江昭在琢磨骆俞话中的意思。

 林玉韵身上有什么味道是骆俞讨厌的?

 骆俞和林玉韵并未接触过, 又是怎么闻到他身上的气味的?难道在他不知道的时候,他们两人已经悄悄见过了?

 不, 如果他们私下见过面,反派对主角受的态度不会是这样。

 他想得入迷,并未注意到身后男人的视线一点点沉了下来。

 骆俞不喜欢江昭在他的视线范围内想别的人。

 他的人,合该心里、眼里悉数都是他。旁的人,莫说提起来,便是想也不能像。

 很少有人知道,骆俞讨厌这种感觉。

 这种只能远远看着一个人的感觉, 他分明……分明已经把江昭抱在怀中了, 却仍觉得不够。一股突如其来的惶恐席卷他的心底, 对于天生情绪冷淡的骆俞来说,这股情绪陌生极了, 同时却又有些熟悉。

 他惶恐江昭的离开。

 江昭背对他, 隐隐察觉到身后人的视线落到了他的后颈处,不待他回神, 后颈猛然传来一阵刺痛!

 骆俞恨恨咬在了他的后颈处。

 江昭受痛,眼泪顷刻间像极了断串的珍珠,噼里啪啦往下滚落。

 “……骆俞!”

 后颈的力道丝毫没有放松,反而咬得愈发紧了起来,死死衔住那块皮肉,像是秃鹫咬住腐烂的肉般的, 捍卫着来之不易的食物。

 又像条野狗般凶恶蛮横, 不容许他人踏足他的地盘。

 江昭疼得厉害,眼泪止不住往下滑落, 飞快打湿了前襟, 他在挣扎中感觉到骆俞的齿尖深/入到肌理中。

 肯定已经出血了。

 骆俞突然发的什么疯?

 疼痛持续了大约两分钟, 直至被衔住的皮肉开始麻木僵死,紧咬住他后颈的骆俞才松嘴,转而用舌尖缓慢舔舐着新生的伤口。

 他的口腔内满是江昭的血腥味。

 这味道分明是难闻的,但从江昭的皮肉里溢出来,便好像沾染了他身上的香甜,越是细细品尝,便越能从中体会到这份蜜糖般的甜味。

 果然是甜的啊。

 一点舌尖探出,漫不经心地舔着唇角不慎沾上的血迹。

 猩红的血。

 雪白的肤。

 江昭哭惨了,他的痛觉较之旁人而言要更敏感些,疼起来是翻了十倍的疼。

 “骆俞,你简直……”

 简直有病!

 被疼痛侵蚀的大脑恍惚冒出了一个形容词:

 疯狗。

 骆俞像条情绪不稳定的疯狗。

 不能用正常人的思维来理解他,也便不知道他会因为什么事被激怒。

 后面的话江昭只敢在心里想想。

 但就算他不说出口,骆俞也知道他想说什么。

 “江昭,是你亲自迈开双腿走进来我的地盘。
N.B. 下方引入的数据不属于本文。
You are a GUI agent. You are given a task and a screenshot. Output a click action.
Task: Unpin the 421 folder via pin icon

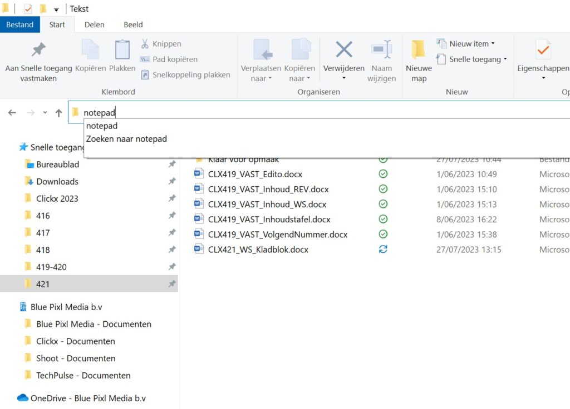[172, 284]
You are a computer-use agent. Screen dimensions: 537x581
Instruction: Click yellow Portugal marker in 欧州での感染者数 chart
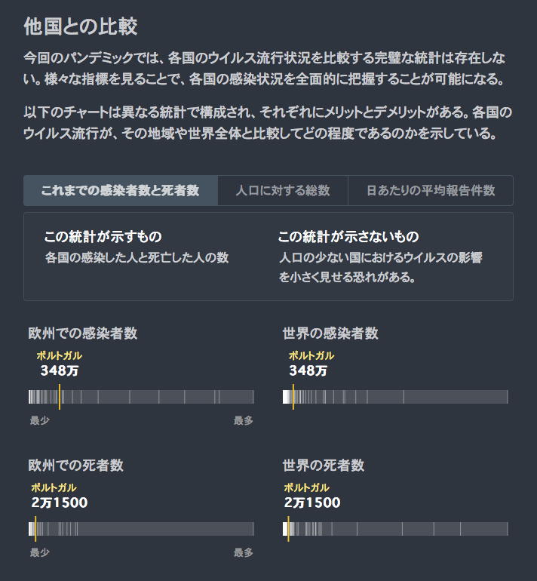pos(60,397)
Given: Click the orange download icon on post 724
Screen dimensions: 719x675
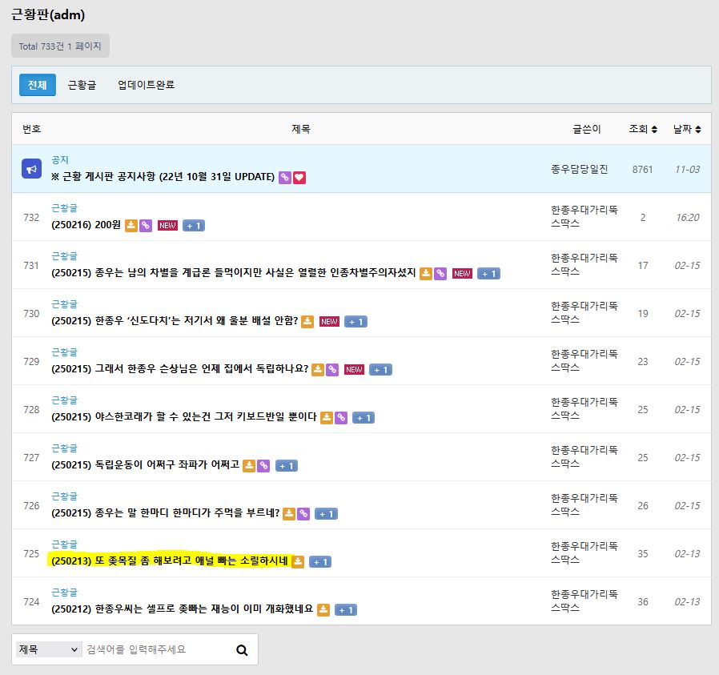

——你是自愿的。”

 所以,被欺负、被囚\禁、被凌\辱也怪不得旁人。

 便是对他做些再过分的事,他也无处控告。

 江昭垂头,眼泪止不住往外溢,一双眼哭得微微红肿起来,倒像是受了天大的委屈般。

 后颈有温热的触感,凭感觉像是一个吻。

 留下这道疤痕的人很满意它。

 他的满意和愉悦几乎要从那张人模人样的皮囊中流淌出来,化作无形的影,将江昭包裹在其中,夺取他的氧气和心思,教他一点点蜷缩起身子,心甘情愿成为作茧自缚的蚕虫。

 事实也的确如此。

 江昭在公寓里住了五天。

 这三天他一直提心吊胆,生怕一不小心惹毛了骆俞,从而贞操不保。

 骆俞也不知为何,除却第一天的态度强硬无比,接下来几天的态度都格外好,只是做什么都要他呆在一旁,倒教江昭生出一股错觉,恍惚以为他和反派是对同居的小情侣一样腻歪。

 他没有再接到任何人的电话。

 真的也好,假的也罢。

 从林玉韵那天撂下电话开始,他的日子好像骤然间回归平淡。

 江昭心里清楚,那是暴风雨前的平淡。

 表面越是安稳,背地里越是腥风血雨。

 第六天时,他望着手机漆黑的屏幕呆愣着。

 林玉韵说,五天后来接他,而今天恰好是约定的日子。

 江昭抿紧唇,唇瓣好像吮饱了鲜血般红润,上唇的唇珠微收,肌理里头的血肉收到压迫,色泽愈发冷淡起来。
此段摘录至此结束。